Saved entries
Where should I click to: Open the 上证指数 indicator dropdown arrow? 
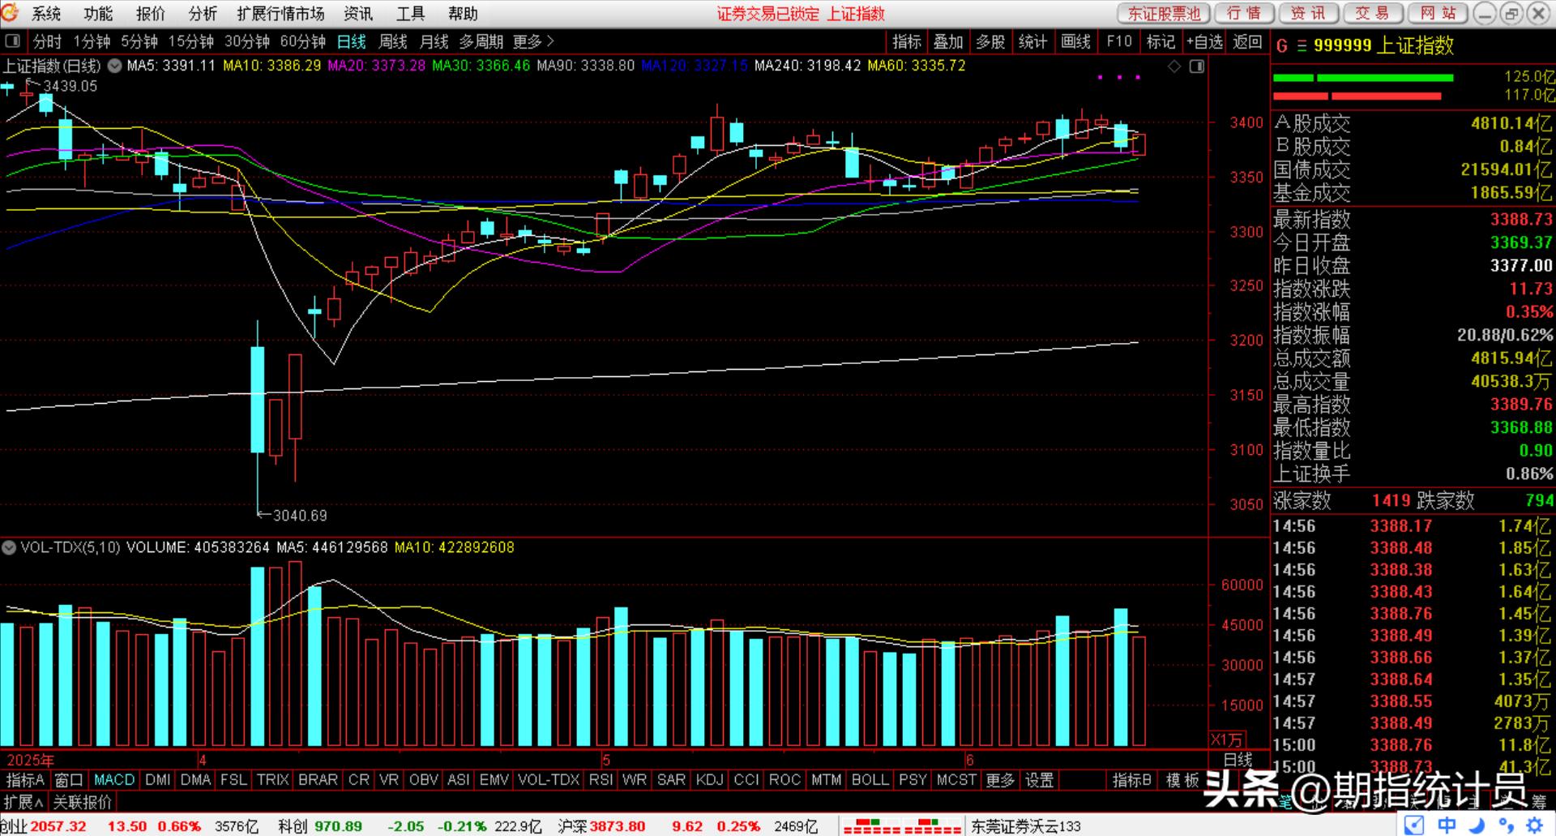(x=115, y=66)
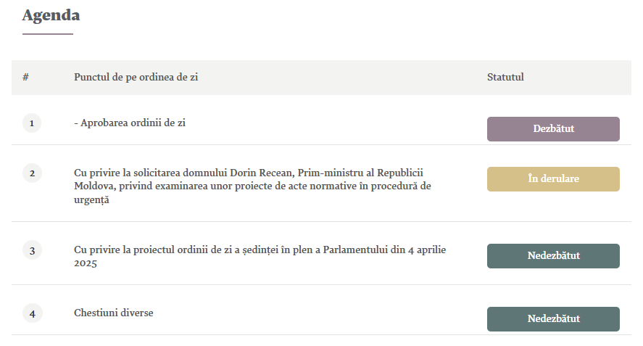Open the Dorin Recean solicitation agenda item
643x346 pixels.
pos(252,186)
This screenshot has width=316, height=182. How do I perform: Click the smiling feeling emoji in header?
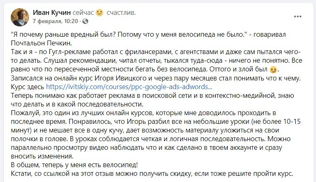(x=99, y=12)
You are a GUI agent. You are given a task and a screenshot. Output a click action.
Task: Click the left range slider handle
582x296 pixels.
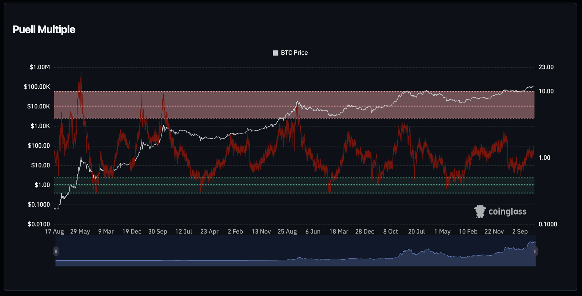click(56, 251)
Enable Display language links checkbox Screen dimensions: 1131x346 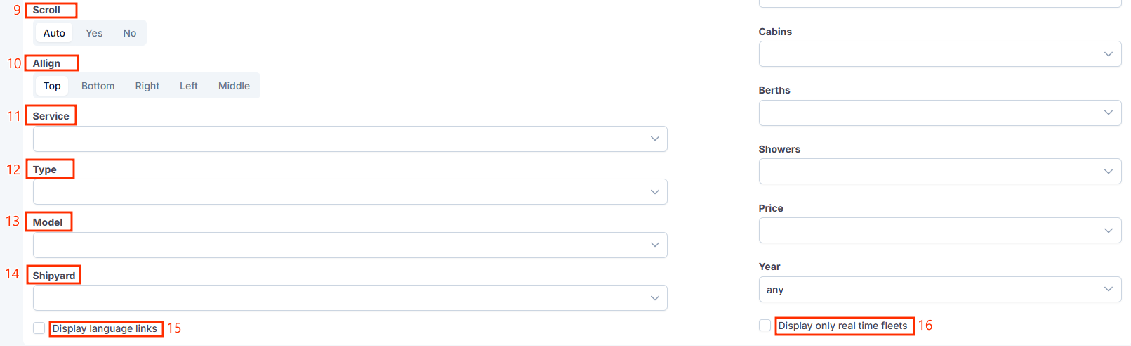tap(39, 328)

TASK DETAILS: What is needed is an exact copy of only the lines above from the one with "This screenshot has" to the one with "Task: Click the left range slider handle", both kept, with every picture left out.

SOLUTION:
This screenshot has width=316, height=182. How do I perform: Click the smiling feeling emoji in header?
(x=99, y=12)
You are a GUI agent. You are given a task and a screenshot. Output a click action.
Task: Click the left range slider handle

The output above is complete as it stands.